帰依三宝(6)

(きえ さんぼう)

  希有経(ケウキョウ)に曰(イハ)く、
「四天下
(シテンゲ)及び六欲天(ロクヨクテン)を教化(キョウケ)して、皆 四果(シカ)を得せしむとも、一人の三帰を受くる功徳(クドク)には如(シ)かず。」

  希有経には次のように説かれています。
「たとえ四天下(須弥山を中心とする東西南北の全地上世界)と六欲天(天上の欲楽世界に住む六種の天人)を教化して、皆に四果(一切の煩悩を断じた阿羅漢)を得させたとしても、それは一人の人が三帰戒(仏陀 仏法 僧団に帰依する戒)を受けた功徳には及ばない。」と。

四天下とは、東西南北洲なり。そのなかに、北洲は三乗の化(ケ)いたらざるところ、かしこの一切衆生を教化して、阿羅漢(アラカン)となさん、まことにはなはだ希有(ケウ)なりとすべし。

四天下とは、須弥山の四方に位置する世界で、東西南北の洲のことです。その中でも北洲は、仏の三乗(悟りに至る三つの乗り物。声聞乗、縁覚乗、菩薩乗のこと。)の教えの達しない所であり、そのすべての人々を教化して阿羅漢(一切の煩悩を断じた聖者)にすることは、実に甚だ希有なことと言えます。

たとひその益ありとも、一人ををしへて三帰をうけしめん功徳にはおよぶべからず。

しかし、たとえそのような利益があっても、一人を教えて三帰戒を受けさせた功徳には及ばないというのです。

また六天は、得道(トクドウ)の衆生まれなりとするところなり。かれをして四果をえしむとも、一人の受三帰(ジュサンキ)の功徳のおほくふかきにおよぶべからず。

また六欲天は、仏道を悟る人々が希な所であり、その人に四果(阿羅漢)を得させたとしても、一人の三帰戒を受けた功徳の多さ深さには及ばないのです。

  増一阿含経(ゾウイチアゴンギョウ)に云(イハ)く、
「忉利天子
(トウリテンシ)有り、五衰の相 現じ、当(マサ)に猪(チョ)の中に生ぜんとす。愁憂(シュウウ)の声、天帝に聞こゆ。

  また増一阿含経は次のように説いています。
「ある忉利天子の身体に五つの衰弱の相が現れて、猪の中に生まれそうになり、その憂いの声が天帝(帝釈天)に聞こえた。

天帝 之(コレ)を聞きて、喚び来たりて告げて曰く、汝 三宝に帰依すべし。即時(ソクジ)に教えの如(ゴト)くす。

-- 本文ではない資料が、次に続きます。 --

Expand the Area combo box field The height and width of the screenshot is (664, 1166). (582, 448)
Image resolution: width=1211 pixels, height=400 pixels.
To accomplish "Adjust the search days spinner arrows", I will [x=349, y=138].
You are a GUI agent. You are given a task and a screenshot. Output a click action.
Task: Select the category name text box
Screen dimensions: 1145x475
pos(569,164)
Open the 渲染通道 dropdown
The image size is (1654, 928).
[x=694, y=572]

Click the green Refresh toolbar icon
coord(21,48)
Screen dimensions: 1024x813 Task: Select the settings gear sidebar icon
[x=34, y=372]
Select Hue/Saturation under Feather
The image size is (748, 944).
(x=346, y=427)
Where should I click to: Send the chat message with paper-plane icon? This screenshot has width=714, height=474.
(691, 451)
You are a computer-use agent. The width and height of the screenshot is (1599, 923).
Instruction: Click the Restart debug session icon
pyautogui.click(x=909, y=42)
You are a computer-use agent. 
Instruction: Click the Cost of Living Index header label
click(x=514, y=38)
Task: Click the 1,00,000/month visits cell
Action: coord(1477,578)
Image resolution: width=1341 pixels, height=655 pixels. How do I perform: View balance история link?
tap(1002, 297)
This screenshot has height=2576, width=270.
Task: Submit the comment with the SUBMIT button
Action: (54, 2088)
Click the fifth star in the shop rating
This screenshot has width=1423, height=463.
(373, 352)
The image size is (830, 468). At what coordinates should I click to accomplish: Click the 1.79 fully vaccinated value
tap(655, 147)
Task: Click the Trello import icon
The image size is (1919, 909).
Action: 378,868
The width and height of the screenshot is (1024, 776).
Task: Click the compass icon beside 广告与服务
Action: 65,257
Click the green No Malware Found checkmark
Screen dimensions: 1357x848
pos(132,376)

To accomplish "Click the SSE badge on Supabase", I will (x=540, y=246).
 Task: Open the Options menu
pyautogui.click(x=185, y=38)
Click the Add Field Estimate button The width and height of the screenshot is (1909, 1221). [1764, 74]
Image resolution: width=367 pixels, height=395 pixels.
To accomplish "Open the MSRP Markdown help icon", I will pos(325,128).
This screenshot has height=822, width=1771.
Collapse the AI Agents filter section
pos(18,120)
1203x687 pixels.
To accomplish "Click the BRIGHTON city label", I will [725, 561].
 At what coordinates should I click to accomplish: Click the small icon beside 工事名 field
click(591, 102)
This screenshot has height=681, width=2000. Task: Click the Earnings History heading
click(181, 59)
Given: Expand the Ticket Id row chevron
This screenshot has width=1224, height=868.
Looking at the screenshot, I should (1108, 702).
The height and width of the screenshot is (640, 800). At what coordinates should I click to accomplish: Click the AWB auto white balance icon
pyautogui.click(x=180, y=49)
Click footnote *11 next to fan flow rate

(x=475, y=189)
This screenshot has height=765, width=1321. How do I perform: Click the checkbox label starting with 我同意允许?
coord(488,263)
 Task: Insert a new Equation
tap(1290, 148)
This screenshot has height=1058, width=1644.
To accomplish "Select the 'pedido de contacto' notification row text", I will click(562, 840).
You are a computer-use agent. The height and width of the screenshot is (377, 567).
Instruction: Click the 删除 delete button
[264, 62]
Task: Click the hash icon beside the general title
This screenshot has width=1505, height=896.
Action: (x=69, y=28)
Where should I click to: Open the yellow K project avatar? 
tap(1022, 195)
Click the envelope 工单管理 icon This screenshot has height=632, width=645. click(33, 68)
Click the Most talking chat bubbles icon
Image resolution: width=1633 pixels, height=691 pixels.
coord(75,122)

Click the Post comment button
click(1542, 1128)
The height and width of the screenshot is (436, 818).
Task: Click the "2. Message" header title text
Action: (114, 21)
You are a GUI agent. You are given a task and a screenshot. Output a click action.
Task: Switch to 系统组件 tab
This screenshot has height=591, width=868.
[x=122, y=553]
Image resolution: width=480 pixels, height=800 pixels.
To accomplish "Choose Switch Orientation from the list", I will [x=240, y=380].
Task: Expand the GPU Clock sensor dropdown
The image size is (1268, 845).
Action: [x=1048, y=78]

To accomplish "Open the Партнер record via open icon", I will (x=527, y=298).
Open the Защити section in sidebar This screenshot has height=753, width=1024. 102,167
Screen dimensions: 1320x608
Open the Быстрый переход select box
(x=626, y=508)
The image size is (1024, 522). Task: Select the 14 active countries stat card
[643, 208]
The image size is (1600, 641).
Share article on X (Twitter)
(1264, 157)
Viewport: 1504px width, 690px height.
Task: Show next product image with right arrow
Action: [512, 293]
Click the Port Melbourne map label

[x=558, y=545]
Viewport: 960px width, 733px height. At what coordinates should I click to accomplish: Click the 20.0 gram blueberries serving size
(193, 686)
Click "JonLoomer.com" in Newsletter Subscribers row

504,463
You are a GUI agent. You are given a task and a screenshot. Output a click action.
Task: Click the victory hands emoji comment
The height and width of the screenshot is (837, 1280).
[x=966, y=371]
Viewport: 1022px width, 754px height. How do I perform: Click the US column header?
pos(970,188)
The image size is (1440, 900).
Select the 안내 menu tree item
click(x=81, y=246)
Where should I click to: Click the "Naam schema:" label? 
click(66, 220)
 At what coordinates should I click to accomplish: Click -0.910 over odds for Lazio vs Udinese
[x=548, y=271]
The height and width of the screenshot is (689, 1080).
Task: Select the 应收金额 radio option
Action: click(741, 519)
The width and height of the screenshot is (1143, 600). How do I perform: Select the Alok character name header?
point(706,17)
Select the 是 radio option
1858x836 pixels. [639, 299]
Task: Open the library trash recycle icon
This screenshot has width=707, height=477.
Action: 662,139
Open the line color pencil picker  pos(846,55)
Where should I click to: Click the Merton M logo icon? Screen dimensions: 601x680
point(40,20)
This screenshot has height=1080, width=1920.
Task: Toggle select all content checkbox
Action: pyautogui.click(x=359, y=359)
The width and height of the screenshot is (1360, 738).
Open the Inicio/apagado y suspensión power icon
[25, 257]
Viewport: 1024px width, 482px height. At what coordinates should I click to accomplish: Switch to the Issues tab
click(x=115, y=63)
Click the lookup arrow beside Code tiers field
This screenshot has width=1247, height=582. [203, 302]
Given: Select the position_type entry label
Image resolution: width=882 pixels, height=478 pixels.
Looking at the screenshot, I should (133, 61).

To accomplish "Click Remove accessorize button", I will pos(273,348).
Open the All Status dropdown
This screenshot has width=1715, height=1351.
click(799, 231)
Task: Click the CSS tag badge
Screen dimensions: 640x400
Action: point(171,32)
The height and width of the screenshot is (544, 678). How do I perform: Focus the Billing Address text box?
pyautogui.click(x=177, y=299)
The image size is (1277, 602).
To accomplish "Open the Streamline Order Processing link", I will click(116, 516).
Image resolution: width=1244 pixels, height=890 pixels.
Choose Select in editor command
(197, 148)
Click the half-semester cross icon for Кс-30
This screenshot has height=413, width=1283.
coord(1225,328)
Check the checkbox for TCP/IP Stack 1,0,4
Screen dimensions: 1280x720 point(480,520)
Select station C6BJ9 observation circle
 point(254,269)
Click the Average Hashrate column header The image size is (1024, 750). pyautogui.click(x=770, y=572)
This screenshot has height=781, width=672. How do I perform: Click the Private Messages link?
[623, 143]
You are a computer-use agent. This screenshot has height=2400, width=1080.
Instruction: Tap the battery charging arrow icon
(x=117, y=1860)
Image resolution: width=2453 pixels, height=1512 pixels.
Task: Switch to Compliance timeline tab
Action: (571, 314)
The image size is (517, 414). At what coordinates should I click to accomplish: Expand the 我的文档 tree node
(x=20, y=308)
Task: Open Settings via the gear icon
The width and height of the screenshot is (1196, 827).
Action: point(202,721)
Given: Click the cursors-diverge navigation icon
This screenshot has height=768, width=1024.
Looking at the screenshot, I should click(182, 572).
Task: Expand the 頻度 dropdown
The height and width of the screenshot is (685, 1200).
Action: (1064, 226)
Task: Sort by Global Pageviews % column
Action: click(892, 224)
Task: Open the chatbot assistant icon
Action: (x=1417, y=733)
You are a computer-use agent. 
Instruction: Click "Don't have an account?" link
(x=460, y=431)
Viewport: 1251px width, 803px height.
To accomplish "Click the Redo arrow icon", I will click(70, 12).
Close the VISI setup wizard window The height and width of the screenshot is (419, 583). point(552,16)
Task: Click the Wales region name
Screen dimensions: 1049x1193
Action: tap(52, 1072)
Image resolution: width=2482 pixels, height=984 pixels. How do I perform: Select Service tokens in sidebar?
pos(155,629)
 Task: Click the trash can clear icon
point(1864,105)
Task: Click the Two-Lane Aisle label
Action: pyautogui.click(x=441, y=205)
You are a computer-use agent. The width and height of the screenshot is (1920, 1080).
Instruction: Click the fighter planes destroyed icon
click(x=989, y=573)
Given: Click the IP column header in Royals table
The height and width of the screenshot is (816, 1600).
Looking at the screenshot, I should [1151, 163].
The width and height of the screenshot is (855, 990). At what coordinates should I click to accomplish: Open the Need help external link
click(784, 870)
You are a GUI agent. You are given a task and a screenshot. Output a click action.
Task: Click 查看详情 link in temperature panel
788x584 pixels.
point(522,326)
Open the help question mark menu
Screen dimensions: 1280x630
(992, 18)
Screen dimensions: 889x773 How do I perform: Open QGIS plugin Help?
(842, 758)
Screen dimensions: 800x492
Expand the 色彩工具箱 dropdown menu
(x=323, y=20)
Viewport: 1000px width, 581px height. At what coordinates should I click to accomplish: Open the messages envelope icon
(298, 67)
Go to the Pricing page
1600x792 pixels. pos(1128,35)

便(スナワ)ち猪に生ずることを免(マヌカ)れたり。

天帝はこの声を聞いて天子を呼び、「おまえは三宝に帰依しなさい。」と教えて言った。天子はすぐに教えに従い、猪に生まれることを免れることが出来た。

仏 偈(ゲ)を説いて言(ノタマ)はく、
諸有
(ショウ)仏に帰依すれば、三悪道に墜ちず、漏(ロ)尽きて人天(ニンデン)に処し、便ち当に涅槃(ネハン)に至るべし。三帰を受け已(オワ)りなば、長者の家に生じ、還(マ)た出家することを得て、無学(ムガク)を成ぜん。」

そこで仏(釈尊)は次の詩句を説かれた。
人々が仏に帰依すれば、三悪道(地獄 餓鬼 畜生)に落ちることなく、煩悩が尽きて人間界や天上界に生まれ、遂には涅槃(煩悩の滅)に達することであろう。三帰戒を受ければ長者の家に生まれ、また出家することを得て、更に学ぶべきことのない阿羅漢の悟りを成就することであろう。」と。

おほよそ帰依三宝の功徳、はかりはかるべきにあらず無量無辺なり。

このように、三宝に帰依する功徳は計り知れず、無量無辺なのです。